GOAL OF THE EXERCISE
The reply to the records below should contain exactly the lines from the line with "The width and height of the screenshot is (1064, 598)." through the line with "Image resolution: width=554", and nothing besides.

MATERIAL SHOWN
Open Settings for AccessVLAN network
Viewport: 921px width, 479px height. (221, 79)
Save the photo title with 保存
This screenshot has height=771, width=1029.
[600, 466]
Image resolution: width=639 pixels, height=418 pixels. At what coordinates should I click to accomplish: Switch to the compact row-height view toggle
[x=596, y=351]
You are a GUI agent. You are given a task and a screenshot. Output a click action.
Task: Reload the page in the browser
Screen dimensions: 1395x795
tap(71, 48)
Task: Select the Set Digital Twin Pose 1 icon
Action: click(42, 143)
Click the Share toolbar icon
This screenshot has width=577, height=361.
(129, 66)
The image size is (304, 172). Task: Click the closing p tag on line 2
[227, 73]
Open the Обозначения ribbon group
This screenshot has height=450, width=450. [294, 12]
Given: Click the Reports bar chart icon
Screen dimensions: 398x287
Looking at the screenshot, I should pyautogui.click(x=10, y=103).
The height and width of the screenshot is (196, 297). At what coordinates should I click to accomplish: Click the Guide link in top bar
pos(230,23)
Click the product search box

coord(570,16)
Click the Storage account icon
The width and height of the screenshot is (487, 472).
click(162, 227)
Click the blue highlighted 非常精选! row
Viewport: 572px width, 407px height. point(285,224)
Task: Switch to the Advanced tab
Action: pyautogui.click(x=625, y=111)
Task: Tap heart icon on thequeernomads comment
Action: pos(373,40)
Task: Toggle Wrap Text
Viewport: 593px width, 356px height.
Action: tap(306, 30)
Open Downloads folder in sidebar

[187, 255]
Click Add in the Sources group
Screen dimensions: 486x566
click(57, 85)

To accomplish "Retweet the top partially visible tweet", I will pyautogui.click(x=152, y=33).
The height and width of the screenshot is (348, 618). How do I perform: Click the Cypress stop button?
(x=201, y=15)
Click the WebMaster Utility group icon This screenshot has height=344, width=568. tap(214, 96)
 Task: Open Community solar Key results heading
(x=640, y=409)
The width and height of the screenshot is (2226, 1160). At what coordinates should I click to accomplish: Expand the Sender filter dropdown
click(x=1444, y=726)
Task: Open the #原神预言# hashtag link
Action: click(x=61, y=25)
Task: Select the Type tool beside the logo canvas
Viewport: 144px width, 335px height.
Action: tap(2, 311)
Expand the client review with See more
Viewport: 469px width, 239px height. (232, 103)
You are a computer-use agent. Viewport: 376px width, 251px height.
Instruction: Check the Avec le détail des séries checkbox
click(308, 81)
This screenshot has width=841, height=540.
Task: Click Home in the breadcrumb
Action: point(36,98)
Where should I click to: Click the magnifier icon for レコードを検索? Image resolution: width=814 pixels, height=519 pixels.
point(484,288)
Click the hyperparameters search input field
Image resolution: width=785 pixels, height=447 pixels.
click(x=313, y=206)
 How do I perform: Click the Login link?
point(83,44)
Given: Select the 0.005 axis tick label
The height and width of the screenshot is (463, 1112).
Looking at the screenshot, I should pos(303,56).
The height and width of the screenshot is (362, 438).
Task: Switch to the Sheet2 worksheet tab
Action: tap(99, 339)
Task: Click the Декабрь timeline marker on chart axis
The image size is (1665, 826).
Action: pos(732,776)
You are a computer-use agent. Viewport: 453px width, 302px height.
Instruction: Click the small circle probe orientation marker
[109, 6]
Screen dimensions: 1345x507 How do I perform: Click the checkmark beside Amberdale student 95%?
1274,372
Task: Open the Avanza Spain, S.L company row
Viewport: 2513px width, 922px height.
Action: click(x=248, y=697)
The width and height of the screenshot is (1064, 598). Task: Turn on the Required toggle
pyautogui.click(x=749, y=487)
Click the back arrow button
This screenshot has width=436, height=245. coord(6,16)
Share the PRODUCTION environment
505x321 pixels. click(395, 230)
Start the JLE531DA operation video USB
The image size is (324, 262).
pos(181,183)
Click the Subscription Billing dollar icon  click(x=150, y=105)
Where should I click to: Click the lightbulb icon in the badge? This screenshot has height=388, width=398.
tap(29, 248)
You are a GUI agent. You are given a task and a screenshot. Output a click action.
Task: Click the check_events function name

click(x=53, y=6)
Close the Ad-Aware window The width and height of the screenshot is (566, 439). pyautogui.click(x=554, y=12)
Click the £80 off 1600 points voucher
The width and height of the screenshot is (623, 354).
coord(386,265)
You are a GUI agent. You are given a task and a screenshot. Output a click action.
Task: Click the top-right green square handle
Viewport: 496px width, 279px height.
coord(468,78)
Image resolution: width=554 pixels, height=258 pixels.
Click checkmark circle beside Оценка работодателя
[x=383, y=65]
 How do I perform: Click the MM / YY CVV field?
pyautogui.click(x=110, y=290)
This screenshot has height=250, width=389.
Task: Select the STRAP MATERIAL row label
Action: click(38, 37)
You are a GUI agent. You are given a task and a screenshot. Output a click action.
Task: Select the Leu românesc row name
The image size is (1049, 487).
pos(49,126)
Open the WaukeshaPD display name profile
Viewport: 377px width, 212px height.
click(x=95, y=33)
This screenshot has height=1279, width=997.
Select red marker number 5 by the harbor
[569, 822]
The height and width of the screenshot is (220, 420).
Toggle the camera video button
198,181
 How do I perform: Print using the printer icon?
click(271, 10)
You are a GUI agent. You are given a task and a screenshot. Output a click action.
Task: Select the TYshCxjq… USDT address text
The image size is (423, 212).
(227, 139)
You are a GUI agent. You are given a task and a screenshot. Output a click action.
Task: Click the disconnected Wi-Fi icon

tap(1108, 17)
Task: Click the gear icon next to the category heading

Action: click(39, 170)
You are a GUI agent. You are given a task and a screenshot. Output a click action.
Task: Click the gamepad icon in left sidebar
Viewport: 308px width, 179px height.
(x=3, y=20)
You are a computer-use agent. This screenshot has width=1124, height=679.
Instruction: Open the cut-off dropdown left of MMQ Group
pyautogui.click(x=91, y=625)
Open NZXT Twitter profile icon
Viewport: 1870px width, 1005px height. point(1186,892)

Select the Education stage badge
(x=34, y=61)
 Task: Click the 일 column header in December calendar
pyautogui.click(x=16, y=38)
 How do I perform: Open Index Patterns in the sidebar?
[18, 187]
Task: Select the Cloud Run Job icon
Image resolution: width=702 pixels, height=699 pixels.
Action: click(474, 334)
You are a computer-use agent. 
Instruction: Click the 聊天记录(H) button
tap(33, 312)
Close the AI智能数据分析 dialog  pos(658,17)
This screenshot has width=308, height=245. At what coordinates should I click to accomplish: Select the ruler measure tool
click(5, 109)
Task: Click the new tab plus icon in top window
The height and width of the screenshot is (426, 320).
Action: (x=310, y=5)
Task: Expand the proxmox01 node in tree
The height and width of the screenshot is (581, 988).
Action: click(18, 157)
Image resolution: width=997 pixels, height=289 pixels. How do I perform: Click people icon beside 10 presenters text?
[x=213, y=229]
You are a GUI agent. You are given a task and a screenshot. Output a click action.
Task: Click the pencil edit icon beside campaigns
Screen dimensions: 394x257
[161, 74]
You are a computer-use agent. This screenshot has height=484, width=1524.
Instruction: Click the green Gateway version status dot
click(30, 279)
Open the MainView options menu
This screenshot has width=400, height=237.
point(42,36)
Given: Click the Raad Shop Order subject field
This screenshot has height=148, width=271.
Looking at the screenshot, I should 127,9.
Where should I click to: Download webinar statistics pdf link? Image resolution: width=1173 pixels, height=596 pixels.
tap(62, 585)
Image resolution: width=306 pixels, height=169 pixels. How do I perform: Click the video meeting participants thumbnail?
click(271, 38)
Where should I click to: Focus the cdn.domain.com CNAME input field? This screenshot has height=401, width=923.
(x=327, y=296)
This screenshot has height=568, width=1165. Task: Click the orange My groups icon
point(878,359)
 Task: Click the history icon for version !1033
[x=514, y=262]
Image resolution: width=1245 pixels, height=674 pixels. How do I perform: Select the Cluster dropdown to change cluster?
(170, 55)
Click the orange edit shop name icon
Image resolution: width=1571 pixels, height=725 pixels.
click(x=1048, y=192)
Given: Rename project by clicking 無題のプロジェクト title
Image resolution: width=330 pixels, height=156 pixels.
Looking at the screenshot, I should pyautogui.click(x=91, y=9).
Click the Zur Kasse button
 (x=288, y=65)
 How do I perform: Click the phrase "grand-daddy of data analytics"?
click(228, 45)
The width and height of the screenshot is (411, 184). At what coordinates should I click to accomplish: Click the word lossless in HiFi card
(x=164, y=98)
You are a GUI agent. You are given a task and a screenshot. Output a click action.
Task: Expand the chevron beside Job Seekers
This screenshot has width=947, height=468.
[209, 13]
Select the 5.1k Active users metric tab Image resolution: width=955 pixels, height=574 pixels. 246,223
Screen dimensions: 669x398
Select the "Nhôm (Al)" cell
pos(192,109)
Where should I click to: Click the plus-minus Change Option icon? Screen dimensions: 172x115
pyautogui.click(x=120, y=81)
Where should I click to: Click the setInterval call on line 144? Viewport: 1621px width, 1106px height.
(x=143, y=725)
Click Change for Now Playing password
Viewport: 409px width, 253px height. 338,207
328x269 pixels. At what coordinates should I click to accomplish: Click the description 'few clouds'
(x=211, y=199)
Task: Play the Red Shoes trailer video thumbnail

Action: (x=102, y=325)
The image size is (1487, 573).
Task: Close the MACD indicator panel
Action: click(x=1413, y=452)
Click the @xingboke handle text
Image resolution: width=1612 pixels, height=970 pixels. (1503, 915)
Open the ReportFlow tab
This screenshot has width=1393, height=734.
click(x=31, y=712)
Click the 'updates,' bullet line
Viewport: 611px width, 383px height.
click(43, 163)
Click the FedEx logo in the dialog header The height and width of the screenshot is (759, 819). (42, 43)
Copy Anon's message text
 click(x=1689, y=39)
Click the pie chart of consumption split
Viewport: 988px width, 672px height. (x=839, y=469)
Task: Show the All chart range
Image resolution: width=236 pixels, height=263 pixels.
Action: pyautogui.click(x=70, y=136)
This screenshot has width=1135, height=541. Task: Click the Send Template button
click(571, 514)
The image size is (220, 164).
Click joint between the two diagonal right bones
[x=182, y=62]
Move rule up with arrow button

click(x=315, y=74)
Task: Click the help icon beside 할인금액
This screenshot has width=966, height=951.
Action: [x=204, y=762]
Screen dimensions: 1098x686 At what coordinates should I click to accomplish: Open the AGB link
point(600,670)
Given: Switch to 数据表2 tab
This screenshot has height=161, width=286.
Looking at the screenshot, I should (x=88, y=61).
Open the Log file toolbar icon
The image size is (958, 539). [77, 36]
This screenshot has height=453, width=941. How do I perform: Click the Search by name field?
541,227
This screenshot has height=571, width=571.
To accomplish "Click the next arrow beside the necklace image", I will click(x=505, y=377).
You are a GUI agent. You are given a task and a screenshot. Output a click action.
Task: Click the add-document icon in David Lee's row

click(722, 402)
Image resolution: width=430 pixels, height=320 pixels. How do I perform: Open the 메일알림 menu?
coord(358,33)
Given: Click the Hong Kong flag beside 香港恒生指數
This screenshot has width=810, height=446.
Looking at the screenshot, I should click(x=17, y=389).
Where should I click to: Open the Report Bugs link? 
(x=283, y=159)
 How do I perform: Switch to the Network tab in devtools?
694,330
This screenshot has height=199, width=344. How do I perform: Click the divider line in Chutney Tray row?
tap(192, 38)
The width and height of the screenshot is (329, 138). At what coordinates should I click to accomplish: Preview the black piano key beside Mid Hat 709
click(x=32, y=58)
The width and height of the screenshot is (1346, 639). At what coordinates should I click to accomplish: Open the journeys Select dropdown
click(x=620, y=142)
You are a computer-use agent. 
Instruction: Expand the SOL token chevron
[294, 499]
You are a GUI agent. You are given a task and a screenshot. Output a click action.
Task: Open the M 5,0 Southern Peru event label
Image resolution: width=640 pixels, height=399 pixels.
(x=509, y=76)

WRITTEN SOLUTION
The width and height of the screenshot is (1064, 598). Task: Turn on the Required toggle
pyautogui.click(x=749, y=487)
Click the back arrow button
This screenshot has width=436, height=245. coord(6,16)
Share the PRODUCTION environment
505x321 pixels. click(395, 230)
Start the JLE531DA operation video USB
The image size is (324, 262).
pos(181,183)
Click the Subscription Billing dollar icon  click(x=150, y=105)
Where should I click to: Click the lightbulb icon in the badge? This screenshot has height=388, width=398.
tap(29, 248)
You are a GUI agent. You are given a task and a screenshot. Output a click action.
Task: Click the check_events function name

click(x=53, y=6)
Close the Ad-Aware window The width and height of the screenshot is (566, 439). pyautogui.click(x=554, y=12)
Click the £80 off 1600 points voucher
The width and height of the screenshot is (623, 354).
coord(386,265)
You are a GUI agent. You are given a task and a screenshot. Output a click action.
Task: Click the top-right green square handle
Viewport: 496px width, 279px height.
coord(468,78)
Image resolution: width=554 pixels, height=258 pixels.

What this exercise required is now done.